The Explosers Guild occupied a building whose formal name was Tower of Chemistry, but that most Tareki-ans called the Palace of Stinks. Tubes of treated boo climbed the spire’s flank like parasitic vines, puffing and steaming so the place vaguely resembled Pzora after a hard day in the pharmacy. Indeed, after humans, traeki were most numerous among those passing through the front portal, or riding a counterweighted lift to upper floors, where they helped make items coveted throughout the Slope — matches for lighting cook stoves, oils to treat qheuen shells against Itchyflake, soaps for cleaning human and hoon garments, lubricants to keep elderly g’Kek rolling after Dry-Axle set in — as well as paraffin for reading lamps, ink for writing, and many other products, all certified to leave no lasting trace in Jijo’s soil. Nothing to worsen punishment when the inevitable Day of Days came.
Despite smells that made Prity chuff in disgust, Sara felt a lightening of her spirit inside the tower. All races mixed in the lobby, without any of the cliquishness she’d seen elsewhere in town. The hustle of commerce, with crisp murmurs in the language of science, showed some folk weren’t letting the crisis drive them to gloom or hostility. There was just too much to do.
Three floors up, Explosers Hall seemed to boil with confusion. Men and boys shouted or hurried by, while guildswomen with clipboards told hoon helpers where to push barrels of ingredients. Off in a corner, gray-headed human elders bent over long tables, consulting with traeki colleagues whose hardworking secretion rings were adorned with beakers, collecting volatile drippings. What had seemed chaotic gradually resolved as Sara saw patterned order in the ferment.
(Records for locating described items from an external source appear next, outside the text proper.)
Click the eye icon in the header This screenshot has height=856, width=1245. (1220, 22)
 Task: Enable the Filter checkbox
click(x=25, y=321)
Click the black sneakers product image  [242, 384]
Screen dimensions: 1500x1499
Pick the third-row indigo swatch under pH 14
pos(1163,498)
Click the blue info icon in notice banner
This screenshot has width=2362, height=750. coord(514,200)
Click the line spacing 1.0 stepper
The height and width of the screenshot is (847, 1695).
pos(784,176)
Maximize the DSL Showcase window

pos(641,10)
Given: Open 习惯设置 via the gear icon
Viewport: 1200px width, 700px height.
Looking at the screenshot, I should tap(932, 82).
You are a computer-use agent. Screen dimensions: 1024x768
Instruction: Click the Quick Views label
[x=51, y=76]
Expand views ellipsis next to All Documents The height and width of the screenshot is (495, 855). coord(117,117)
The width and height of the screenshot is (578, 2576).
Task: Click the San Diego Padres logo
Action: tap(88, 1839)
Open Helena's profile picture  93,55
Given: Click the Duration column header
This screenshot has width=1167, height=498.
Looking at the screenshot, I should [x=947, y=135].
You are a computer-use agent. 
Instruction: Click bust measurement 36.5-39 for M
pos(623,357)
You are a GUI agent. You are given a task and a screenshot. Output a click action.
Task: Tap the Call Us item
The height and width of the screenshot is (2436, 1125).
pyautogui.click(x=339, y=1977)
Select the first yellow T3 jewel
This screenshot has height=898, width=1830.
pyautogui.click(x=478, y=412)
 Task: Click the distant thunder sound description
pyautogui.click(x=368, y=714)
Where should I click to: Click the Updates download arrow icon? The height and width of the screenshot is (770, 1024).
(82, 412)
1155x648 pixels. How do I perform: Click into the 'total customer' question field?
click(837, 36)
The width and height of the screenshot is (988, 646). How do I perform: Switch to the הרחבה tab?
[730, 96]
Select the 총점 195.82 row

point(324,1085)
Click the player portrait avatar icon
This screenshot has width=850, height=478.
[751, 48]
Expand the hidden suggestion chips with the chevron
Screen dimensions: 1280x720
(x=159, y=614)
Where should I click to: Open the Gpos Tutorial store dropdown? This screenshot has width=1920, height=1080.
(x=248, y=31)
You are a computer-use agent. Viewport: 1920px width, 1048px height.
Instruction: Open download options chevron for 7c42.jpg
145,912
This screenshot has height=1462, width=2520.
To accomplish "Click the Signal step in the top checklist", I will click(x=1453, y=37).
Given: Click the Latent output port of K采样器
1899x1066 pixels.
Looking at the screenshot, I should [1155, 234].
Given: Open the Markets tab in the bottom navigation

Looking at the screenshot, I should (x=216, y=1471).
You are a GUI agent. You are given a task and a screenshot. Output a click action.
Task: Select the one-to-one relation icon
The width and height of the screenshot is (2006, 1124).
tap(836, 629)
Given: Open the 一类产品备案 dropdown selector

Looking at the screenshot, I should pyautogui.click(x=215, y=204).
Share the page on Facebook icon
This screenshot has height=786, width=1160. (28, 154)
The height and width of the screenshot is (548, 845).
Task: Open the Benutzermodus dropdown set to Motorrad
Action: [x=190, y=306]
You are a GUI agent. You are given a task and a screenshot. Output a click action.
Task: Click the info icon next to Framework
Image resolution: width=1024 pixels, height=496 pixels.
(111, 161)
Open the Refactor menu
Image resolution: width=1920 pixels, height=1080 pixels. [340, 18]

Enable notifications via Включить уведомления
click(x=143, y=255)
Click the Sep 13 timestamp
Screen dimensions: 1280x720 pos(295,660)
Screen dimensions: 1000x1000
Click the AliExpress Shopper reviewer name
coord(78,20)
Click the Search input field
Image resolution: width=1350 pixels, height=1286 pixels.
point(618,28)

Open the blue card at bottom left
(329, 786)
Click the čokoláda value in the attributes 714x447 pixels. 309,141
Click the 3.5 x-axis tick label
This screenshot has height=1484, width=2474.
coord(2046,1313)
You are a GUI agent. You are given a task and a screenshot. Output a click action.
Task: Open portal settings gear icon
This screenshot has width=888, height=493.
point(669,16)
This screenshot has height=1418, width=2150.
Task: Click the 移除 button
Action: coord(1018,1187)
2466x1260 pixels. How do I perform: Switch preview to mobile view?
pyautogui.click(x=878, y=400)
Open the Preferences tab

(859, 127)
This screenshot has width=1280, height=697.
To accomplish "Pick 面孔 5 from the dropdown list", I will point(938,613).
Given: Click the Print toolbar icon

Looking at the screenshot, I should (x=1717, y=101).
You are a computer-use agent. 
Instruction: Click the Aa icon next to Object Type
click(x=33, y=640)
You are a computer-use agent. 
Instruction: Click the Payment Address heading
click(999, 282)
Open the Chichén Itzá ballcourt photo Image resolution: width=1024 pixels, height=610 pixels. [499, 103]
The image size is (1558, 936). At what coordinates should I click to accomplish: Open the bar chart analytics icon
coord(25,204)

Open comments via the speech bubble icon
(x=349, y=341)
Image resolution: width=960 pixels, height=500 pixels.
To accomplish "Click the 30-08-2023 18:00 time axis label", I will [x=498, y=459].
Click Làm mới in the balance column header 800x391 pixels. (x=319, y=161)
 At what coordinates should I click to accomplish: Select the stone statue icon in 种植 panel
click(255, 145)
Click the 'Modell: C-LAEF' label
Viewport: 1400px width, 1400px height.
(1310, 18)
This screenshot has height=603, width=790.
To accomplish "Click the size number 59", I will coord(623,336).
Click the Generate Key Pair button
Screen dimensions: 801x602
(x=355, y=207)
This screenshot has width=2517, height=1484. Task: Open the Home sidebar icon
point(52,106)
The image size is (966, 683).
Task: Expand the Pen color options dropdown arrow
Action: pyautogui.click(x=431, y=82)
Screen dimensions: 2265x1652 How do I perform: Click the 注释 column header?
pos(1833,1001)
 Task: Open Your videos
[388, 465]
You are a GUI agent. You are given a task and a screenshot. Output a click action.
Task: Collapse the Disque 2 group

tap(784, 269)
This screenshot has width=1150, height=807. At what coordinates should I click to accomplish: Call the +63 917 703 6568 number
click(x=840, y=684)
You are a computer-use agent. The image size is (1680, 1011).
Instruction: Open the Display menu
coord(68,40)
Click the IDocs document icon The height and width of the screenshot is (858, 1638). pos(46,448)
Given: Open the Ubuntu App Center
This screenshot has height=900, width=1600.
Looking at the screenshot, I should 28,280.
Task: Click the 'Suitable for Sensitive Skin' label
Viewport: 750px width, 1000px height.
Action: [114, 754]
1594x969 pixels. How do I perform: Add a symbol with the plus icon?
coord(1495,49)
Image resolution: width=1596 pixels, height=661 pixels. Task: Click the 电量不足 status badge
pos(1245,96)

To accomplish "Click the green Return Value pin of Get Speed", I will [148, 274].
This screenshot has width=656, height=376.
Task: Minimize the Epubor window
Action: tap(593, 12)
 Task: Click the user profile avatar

This crisis may be confusing to others, but it’s what explosers have spent all their lives thinking about. In this place, the mood would be fierce dedication. It was the first justification for optimism Sara had seen.
Jomah gave Sara a swift, efficient hug, then marched over to a man with a salt-and-pepper beard, poring over schematics. Sara recognized the paper, which Nelo made in special batches once a year, for painters and explosers.
A family resemblance went beyond features of face or posture, to the man’s expression when he set eyes on Jomah. A lifted eyebrow was all Kurt the Exploser betrayed as Jomah placed a long leather tube in his calloused palm.